Obstructive sleep apnoea is the term used to describe the interruption in normal breathing of individuals during sleep. It is caused by collapse of the upper airways during sleep and is strongly associated with obesity. The mainstay of medical treatment is a machine used at night to apply continuous positive airways pressure (CPAP). The machine blows air through the upper air passages via a mask on the mouth or nose to keep the throat open. We searched and reviewed all randomised controlled trials that had been undertaken to evaluate the benefit of CPAP in adult patients with sleep apnoea. Some of the trials had methodological flaws, although more recent studies have begun to use appropriate forms of control. The overall results demonstrate that in people with moderate to severe sleep apnoea CPAP can improve measures of sleepiness, quality of life and associated daytime sleepiness. CPAP leads to lower blood pressure compared with control, although the degree to which this is achieved may depend upon whether people start treatment with raised blood pressures. Oral appliances are also used to treat sleep apnoea but, whilst some people find them more convenient to use than CPAP, they do not appear to be as effective at keeping the airway open at night. Further good quality trials are needed to define who benefits, by how much and at what cost. Further trials are also needed to evaluate the effectiveness of CPAP in comparison to other interventions, particularly those targeted at obesity.

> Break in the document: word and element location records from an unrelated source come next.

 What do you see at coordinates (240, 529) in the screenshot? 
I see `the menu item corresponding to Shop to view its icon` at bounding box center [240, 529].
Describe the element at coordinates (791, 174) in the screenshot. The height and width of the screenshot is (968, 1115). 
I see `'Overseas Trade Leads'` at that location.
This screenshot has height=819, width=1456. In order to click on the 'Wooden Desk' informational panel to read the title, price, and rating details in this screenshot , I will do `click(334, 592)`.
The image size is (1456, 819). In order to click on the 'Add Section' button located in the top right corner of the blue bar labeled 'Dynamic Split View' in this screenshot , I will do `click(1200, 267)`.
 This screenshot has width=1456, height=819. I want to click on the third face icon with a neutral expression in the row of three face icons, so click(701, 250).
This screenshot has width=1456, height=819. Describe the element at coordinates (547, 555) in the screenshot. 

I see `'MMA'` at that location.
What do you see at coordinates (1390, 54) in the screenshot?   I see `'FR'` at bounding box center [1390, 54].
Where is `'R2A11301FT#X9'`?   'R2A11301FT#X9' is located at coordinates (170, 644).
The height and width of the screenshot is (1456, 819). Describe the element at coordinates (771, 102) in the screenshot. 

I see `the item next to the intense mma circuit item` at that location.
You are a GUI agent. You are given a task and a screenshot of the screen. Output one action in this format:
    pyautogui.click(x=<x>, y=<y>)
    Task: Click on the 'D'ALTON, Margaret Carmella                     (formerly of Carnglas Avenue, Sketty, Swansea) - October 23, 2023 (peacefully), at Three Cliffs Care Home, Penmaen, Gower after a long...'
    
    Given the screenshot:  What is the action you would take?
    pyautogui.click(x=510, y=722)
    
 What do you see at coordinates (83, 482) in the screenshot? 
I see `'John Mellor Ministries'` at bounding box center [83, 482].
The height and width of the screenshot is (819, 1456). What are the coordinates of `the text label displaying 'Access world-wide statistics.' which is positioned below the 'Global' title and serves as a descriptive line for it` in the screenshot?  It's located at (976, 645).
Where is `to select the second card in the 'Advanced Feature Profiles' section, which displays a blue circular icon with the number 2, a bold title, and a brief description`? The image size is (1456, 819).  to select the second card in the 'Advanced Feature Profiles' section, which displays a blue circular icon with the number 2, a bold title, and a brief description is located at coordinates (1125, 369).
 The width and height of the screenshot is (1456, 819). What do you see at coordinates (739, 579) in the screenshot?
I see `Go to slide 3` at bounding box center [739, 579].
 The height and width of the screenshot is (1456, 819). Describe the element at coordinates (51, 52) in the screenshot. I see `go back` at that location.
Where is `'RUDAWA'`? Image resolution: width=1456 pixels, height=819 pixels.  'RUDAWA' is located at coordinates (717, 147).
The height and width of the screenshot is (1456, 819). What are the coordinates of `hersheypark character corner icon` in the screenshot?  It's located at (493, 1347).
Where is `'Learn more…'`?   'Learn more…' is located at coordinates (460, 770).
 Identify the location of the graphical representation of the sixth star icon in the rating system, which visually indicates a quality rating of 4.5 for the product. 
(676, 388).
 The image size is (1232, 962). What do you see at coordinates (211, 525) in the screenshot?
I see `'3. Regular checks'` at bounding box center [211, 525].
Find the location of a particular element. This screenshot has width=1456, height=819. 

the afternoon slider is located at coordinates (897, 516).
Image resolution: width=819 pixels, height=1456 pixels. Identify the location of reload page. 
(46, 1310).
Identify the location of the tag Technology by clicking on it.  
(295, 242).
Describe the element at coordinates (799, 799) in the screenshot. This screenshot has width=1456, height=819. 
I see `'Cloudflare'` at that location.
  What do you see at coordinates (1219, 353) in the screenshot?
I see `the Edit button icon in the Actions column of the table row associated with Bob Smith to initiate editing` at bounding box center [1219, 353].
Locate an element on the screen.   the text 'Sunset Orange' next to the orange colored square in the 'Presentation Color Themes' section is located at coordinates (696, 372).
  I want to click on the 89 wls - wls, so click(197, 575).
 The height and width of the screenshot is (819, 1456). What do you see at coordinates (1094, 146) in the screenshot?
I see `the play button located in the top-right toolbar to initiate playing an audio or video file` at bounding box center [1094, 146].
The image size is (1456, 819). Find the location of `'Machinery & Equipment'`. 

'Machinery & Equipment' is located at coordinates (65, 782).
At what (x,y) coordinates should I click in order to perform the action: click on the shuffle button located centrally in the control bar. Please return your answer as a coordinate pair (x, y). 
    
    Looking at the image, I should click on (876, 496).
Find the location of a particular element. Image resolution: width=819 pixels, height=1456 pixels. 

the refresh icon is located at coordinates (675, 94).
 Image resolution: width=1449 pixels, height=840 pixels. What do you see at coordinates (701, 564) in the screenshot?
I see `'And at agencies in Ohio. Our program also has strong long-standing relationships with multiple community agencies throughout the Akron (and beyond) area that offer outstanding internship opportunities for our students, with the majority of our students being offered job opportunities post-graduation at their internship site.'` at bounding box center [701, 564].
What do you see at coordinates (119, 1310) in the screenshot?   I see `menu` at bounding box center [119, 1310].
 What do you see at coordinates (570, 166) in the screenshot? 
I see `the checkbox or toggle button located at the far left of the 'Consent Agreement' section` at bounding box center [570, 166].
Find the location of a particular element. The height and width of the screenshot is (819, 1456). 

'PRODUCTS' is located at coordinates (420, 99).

CPAP is effective in reducing symptoms of sleepiness and improving quality of life measures in people with moderate and severe obstructive sleep apnoea (OSA). It is more effective than oral appliances in reducing respiratory disturbances in these people but subjective outcomes are more equivocal. Certain people tend to prefer oral appliances to CPAP where both are effective. This could be because they offer a more convenient way of controlling OSA. Short-term data indicate that CPAP leads to lower blood pressure than control. Long-term data are required for all outcomes in order to determine whether the initial benefits seen in short-term clinical trials persist.
Obstructive sleep apnoea is the periodic reduction (hypopnoea) or cessation (apnoea) of breathing due to narrowing or occlusion of the upper airway during sleep. The main symptom is daytime sleepiness and it has been suggested it is linked to premature death, hypertension, ischaemic heart disease, stroke and road traffic accidents.
The main treatment for sleep apnoea is with the use of continuous positive airways pressure (CPAP), which requires a flow generator and mask. These are used at night to prevent apnoea, hypoxia and sleep disturbance. The objective was to assess the effects of CPAP in the treatment of obstructive sleep apnoea in adults.
We searched the Cochrane Airways Group Trials Register and reference lists of articles. We consulted experts in the field. Searches were current to July 2005.
We included randomised trials comparing nocturnal CPAP with an inactive control or oral appliances in adults with obstructive sleep apnoea (an apnoea and hypopnoea index greater than five per hour). Trials had a minimum intervention period of two weeks.
Trial quality was assessed and two review authors extracted data independently. Study authors were contacted for missing information. Parallel and crossover group trials were analysed separately.
Thirty-six trials involving 1718 people met the inclusion criteria. Study quality was mixed. Compared with control, CPAP showed significant improvements in certain objective and subjective sleepiness, measures of quality of life and cognitive function (parallel-group studies: Epworth sleepiness scale (ESS) -3.83 units, 95% CI -4.57 to -3.09; crossover studies: ESS -1.84 units, 95% CI -2.57 to -1.11). Twenty-four hour systolic and diastolic blood pressures were lower with CPAP compared with control (parallel-group trials). Compared with oral appliances, CPAP significantly reduced the apnoea and hypopnoea index (crossover studies: -7.97 events/hr, 95% CI -9.56 to -6.38) and improved sleep efficiency (crossover studies: 2.31%, 95% CI 0.02 to 4.6) and minimum oxygen saturation (4.14%, 95% CI 3.25 to 5.03). Responders to both treatments expressed a strong preference for the oral appliance. However, participants were more likely to withdraw on OA than on CPAP therapy.